S'il était un peu mis mal à l'aise par la situation, il n'en montrait rien.

« Tout de même, ça ne vous dérange pas de devoir m'attendre, ou de devoir repartir par vos propres moyens ? » Demanda-t-elle.

« Pas vraiment. J'avais déjà prévu de vous déposer et de repartir en bus, » dit-il sur un ton calme.

« Même si je vous avais demandé de me déposer au milieu de nulle part ? »

« Si cela avait été le cas, j'aurais appelé un taxi, » répondit-il sans hésiter.

Il avait probablement pensé à tout, même dans un si court laps de temps, et Mari ne put que se blâmer pour avoir fait preuve d'impulsivité et être partie sans même savoir ce qu'elle allait faire.

Pire encore, maintenant qu'elle était moins nerveuse au sujet de l'homme qui conduisait sa voiture, elle sentait l'angoisse à nouveau la gagner. Ce n'était pas un appel de courtoisie qu'elle avait reçu de la part de l'hôpital, loin de là. Elle ne savait même pas ce qu'elle allait trouver en arrivant.

Tout ce qu'elle savait de la part de la personne qu'elle avait eue au téléphone, était que sa sœur et son mari avaient été victimes d'un accident de la route, et qu'elle devait venir au plus vite.

Heureusement, leur fille devait sûrement encore être en cours, et Mari se demanda si l'école avait déjà été prévenue de ce qui était arrivé ou non.

Avec anxiété, elle serra le tissu de sa veste, et regarda droit devant elle.

Elle savait qu'elle devait potentiellement se préparer au pire, et pour cela, l'incertitude était encore pire que savoir exactement ce qui s'était passé.

Dans ce genre de situation, se raccrocher à un espoir s'avérant par la suite futile était bien plus terrible que d'être mis devant les faits.

« Je ne sais pas exactement ce qui s'est passé, » dit Ren, « et je sais que peu importe mes paroles, ça n'effaceras pas votre inquiétude. Je ne peux pas non plus vous rassurer, en sachant pertinemment que ça n'aura aucune influence sur la situation actuelle... »

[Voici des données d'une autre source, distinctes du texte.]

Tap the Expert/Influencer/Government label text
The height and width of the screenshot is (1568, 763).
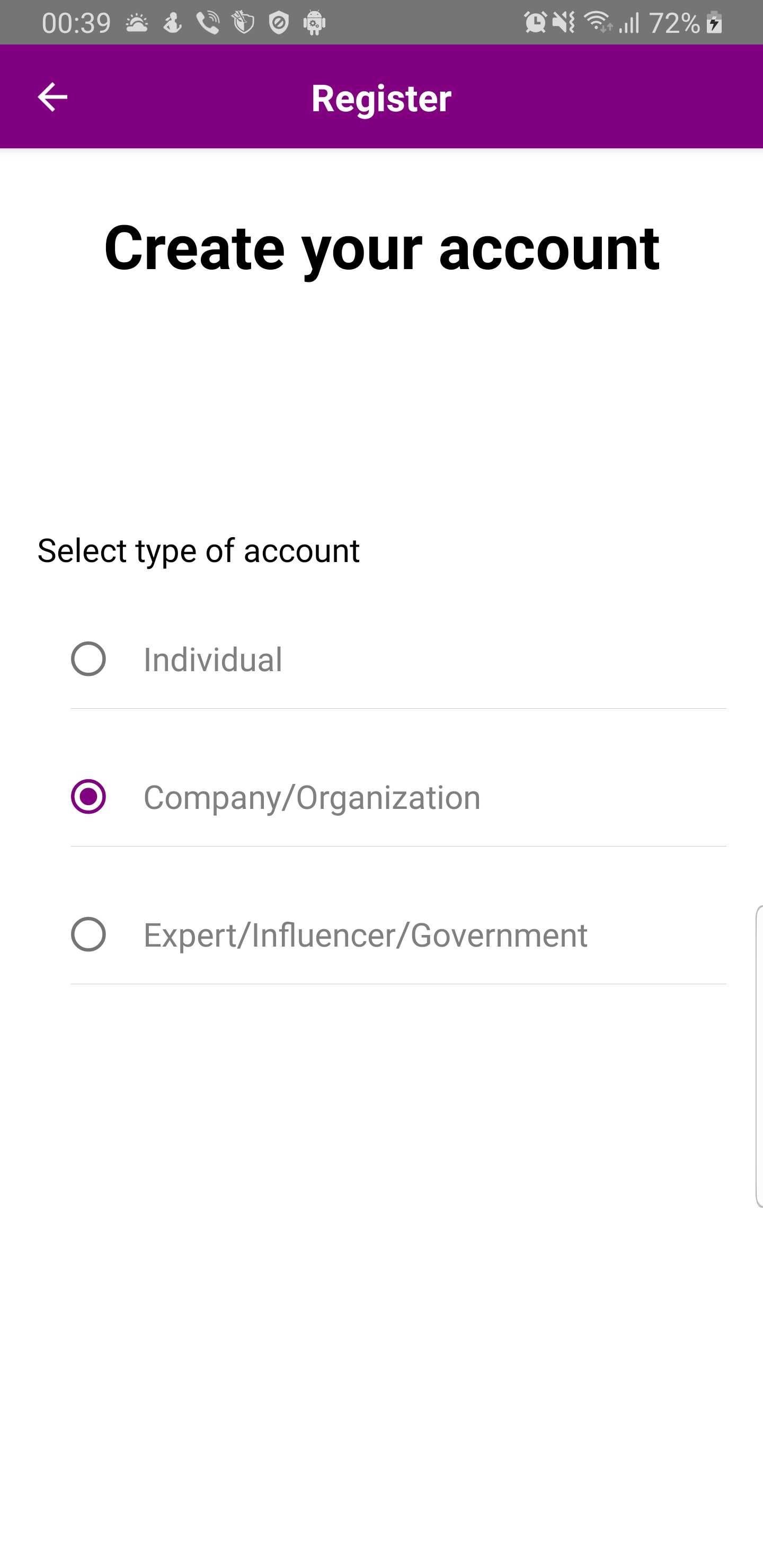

Son collègue se montrait très terre à terre et réaliste avec de telles paroles pleins de logique ; mais ce point de vue posé et insensible rassura quelque peu Mari. Elle n'avait pas besoin de belles paroles comme « tout va bien se passer », « il ne faut pas vous inquiéter » et encore « ce n'est peut-être pas si grave que ça ». Ce genre de paroles semblait beaucoup trop artificiel et déconnecté de la réalité.

« … Mais en revanche, je peux vous offrir mon soutien, si vous en avez besoin. » Continua Ren. « Donc si vous avez besoin de parler à quelqu'un, n'hésitez surtout pas. »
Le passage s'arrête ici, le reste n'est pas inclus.